= Lars T. Platou =

Norwegian electrical engineer and politician

Lars Tokstad Sem Platou (2 July 1920 - 30 May 2003) was a Norwegian electrical engineer and politician for the Conservative Party. He served three terms in the Norwegian Parliament, was the deputy leader of his party from 1972 to 1978. After his political career he became chair of Vinmonopolet.

==Personal life==
He was born in Stavanger as a son of Fridthjof Fredrik Sem Platou (1894-1965) and Johanne Marie Tokstad (1898-1980). He was a grandnephew of Gabriel Andreas Stoud Platou, Waldemar Stoud Platou and Christian Emil Stoud Platou, and a first cousin once removed of Karen, Ragnar and Frithjof Stoud Platou.

==Career==
He enrolled as a student at the Norwegian Institute of Technology in 1939, and graduated as civil engineer in electronics in 1946. From 1945 to 1946 he worked as an assistant in mathematics at the Institute of Technology. He was employed as an electrical engineer in the Hamar-based company Elektrobygg from 1948 to 1975, also maintained a farm in Veldre from 1941 to 1982.

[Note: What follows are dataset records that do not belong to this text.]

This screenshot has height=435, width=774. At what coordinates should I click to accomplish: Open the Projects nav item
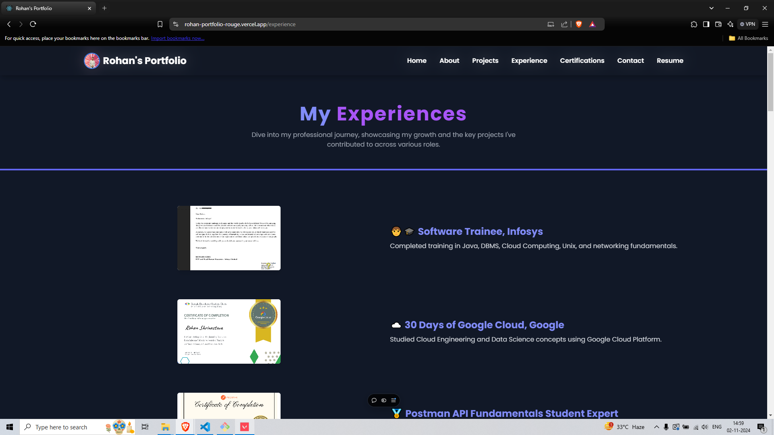485,60
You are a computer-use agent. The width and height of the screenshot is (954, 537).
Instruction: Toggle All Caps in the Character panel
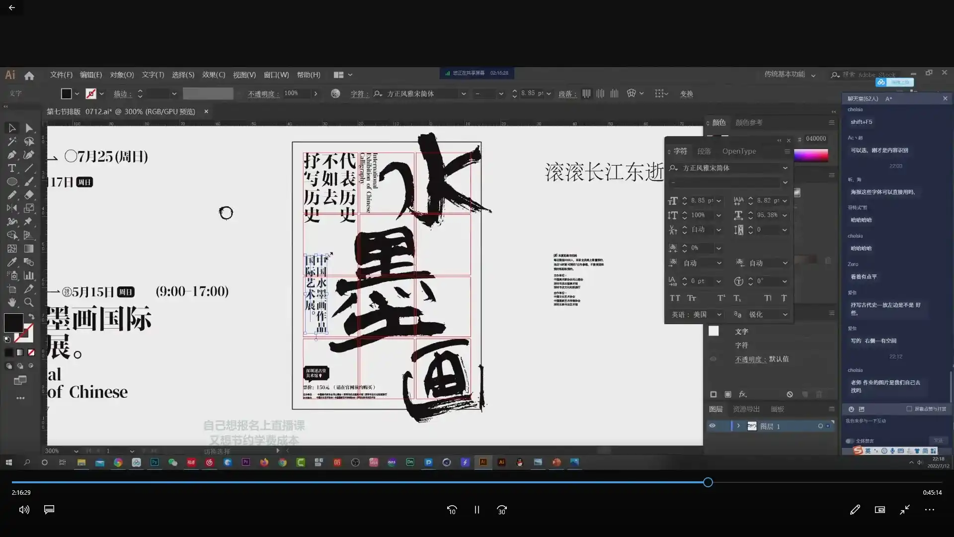point(675,298)

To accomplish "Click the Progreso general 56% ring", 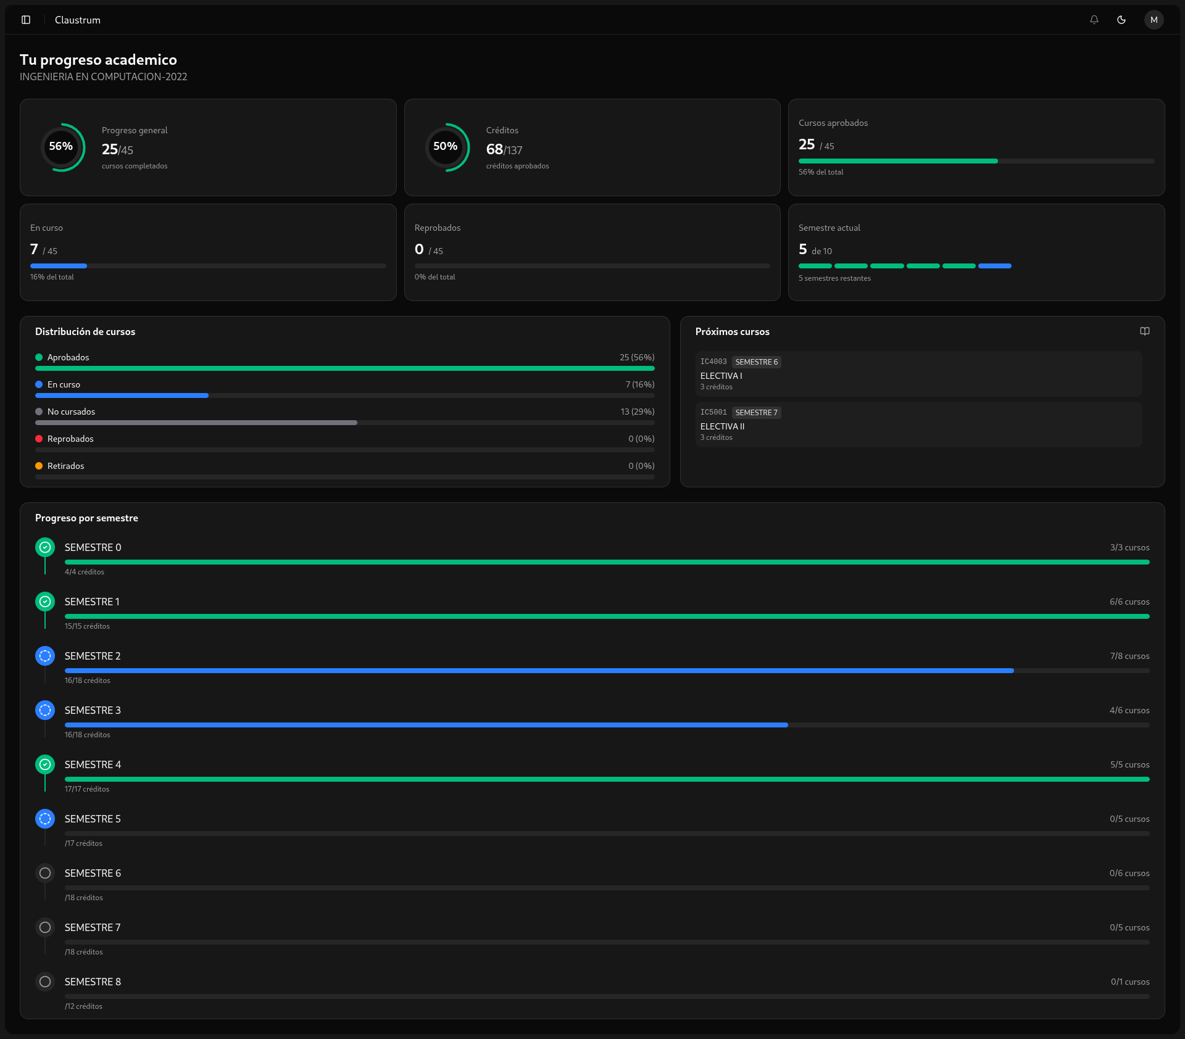I will click(62, 147).
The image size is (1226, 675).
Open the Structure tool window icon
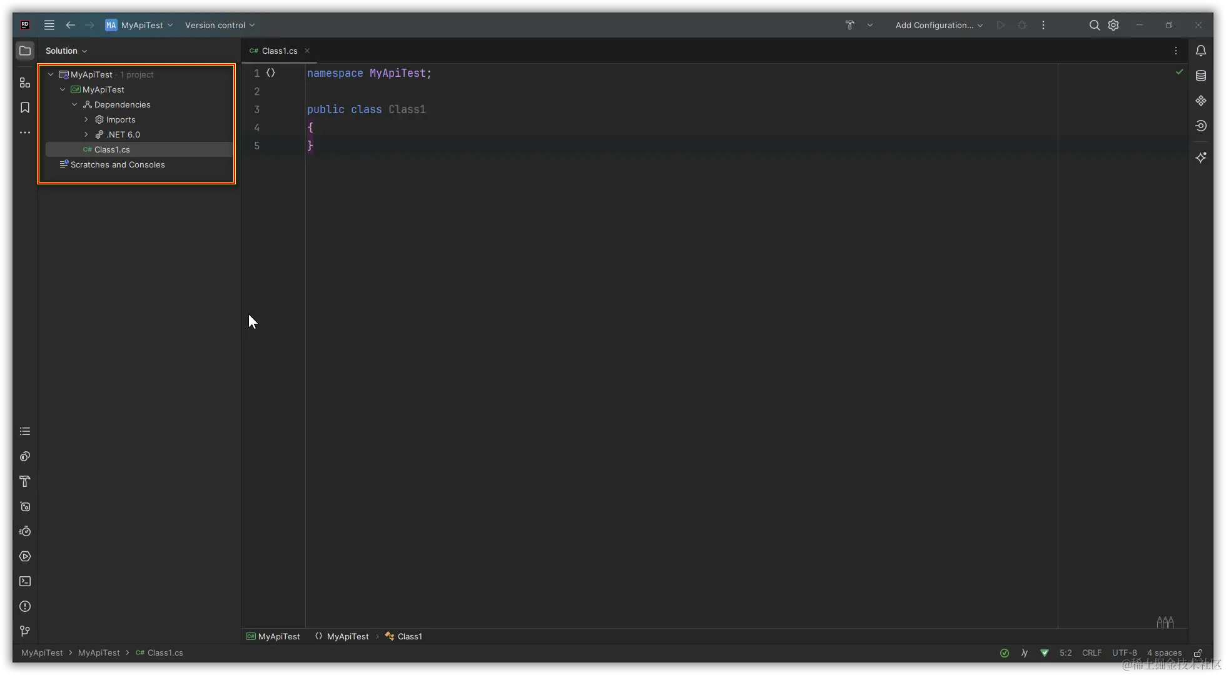[x=25, y=83]
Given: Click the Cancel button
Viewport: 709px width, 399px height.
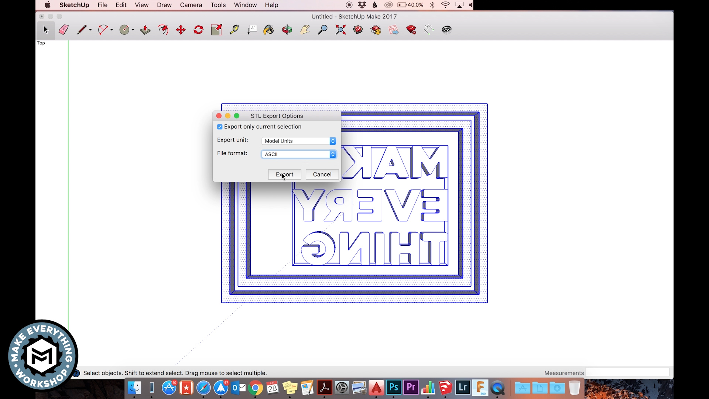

As a farmer, he was the regional leader of the Norwegian Agrarian Association from 1956 to 1958. He was also involved in local politics in Ringsaker Municipality as a municipal council member from 1951 to 1967; during the last two terms he was a member of the executive committee. From 1963 to 1967 he was a member of Hedmark county council. He chaired the Conservative Party chapter in Hedmark county from 1950 to 1960, and was also a member of its national board from 1950 to 1965. In 1965 he became a member of its central committee. He served as second deputy leader of the party from 1970 to 1972, and deputy leader from 1972 to 1978.

He was elected to the Norwegian Parliament from Hedmark in 1965, and was re-elected on two occasions. He had previously served in the position of deputy representative during the terms 1954-1957 and 1958-1961. During his first parliamentary term, he was a member of the Standing Committee on Local Government. In his next two terms, he was a member of the Standing Committee on Finance (chairing it from 1969 to 1973) and a deputy member of the Enlarged Committee on Foreign Affairs.

Outside of representative government, Platou was involved in the administration of Vinmonopolet from 1950, finally serving as chair from 1981 to 1987. He was also board chairman of the newspaper Hamar Stiftstidende 1952 to 1968, Kreditkassen from 1978 to 1990, Skibladner from 1974 to 1982 and Raufoss Ammunisjonsfabrikker from 1985 to 1988. He was a deputy board member of the Norwegian State Housing Bank from 1966 to 1970.

Platou was decorated with the Defence Medal 1940–1945 and the HM The King's Medal of Merit in gold. He died in 2003.